The Cosmos: Astronomy in the New Millennium

The fifth edition of The Cosmos: Astronomy in the New Millennium provides you with the fundamentals of astronomical knowledge that have been built up over decades, with an expanded discussion of the incredible advances that are now taking place in this fast-paced field, such as New Horizons’ flyby of Pluto, exoplanets, ‘dark matter’, and the direct detection of gravitational waves by the Laser Interferometer Gravitational-Wave Observatory (LIGO). Written in a clear and easily understandable style, this textbook has been thoroughly revised to include updated data and figures, new images from recent space missions and telescopes, the latest discoveries on supernovae, and new observations of the region around the four-million-solar-mass black hole at the center of our Milky Way Galaxy. A rich array of teaching and learning resources is available here. The website is regularly updated to include the latest discoveries and photographs in the field.

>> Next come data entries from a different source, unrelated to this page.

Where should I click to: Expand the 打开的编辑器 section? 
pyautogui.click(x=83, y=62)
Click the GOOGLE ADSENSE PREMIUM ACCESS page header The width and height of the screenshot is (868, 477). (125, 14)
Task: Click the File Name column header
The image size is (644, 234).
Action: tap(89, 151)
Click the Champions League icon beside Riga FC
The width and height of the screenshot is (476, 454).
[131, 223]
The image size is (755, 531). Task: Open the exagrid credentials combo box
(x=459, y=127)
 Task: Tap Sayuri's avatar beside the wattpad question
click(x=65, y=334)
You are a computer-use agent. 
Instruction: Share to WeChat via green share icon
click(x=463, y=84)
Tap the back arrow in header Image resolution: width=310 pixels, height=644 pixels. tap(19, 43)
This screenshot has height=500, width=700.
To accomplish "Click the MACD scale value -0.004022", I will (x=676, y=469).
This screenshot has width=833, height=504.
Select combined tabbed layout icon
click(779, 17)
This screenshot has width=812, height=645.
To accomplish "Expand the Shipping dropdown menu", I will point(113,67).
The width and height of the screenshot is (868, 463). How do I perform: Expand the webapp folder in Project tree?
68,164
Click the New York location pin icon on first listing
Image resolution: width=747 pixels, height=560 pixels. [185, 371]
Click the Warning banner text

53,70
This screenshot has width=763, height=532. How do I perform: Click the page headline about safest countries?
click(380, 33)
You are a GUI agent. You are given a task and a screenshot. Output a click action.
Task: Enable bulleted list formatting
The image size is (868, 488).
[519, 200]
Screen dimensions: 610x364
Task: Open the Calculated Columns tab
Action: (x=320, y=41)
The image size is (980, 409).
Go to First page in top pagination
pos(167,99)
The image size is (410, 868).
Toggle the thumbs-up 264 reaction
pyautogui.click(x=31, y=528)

Understanding the Universe

This visually rich course is designed to provide a nontechnical description of modern astronomy, including the structure and evolution of planets, stars, galaxies, and the Universe as a whole. It includes almost all of the material in my first two astronomy courses for The Teaching Company, produced in 1998 and 2003, but with a large number of new images, diagrams, and animations. The discoveries reported in the 2003 course are integrated throughout these new lectures, and more recent findings (through mid-2006) are included, as well. Much has happened in astronomy during the past few years; we will discuss the most exciting and important advances.

Black Holes Explained

Imagine a region in space where the force of gravity is so strong that nothing—not even light—can escape. A region with physical conditions so extreme that they have not yet been reproduced in any terrestrial laboratory. A region so dense that an object as tiny as a walnut would have the same mass as our entire planet. This phenomenon—first formed in the equations of Einstein and popularized in the stories of science-fiction authors—is a black hole: one of the most exotic, mind-boggling, and profound subjects in astrophysics.

Skywatching: Seeing and Understanding Cosmic Wonders

Step outside at any time of day or night, look up, and you’re bound to see a world filled with limitless wonders: majestic rainbows, dramatic cloud formations, stirring sunsets, intricate constellations, captivating solar eclipses, and even the distant planets themselves. But these and other breathtaking natural phenomena are more than just pretty objects to be admired. Rather, they’re the result of fascinating atmospheric and astronomical processes that describe right in front of you important concepts in scientific fields.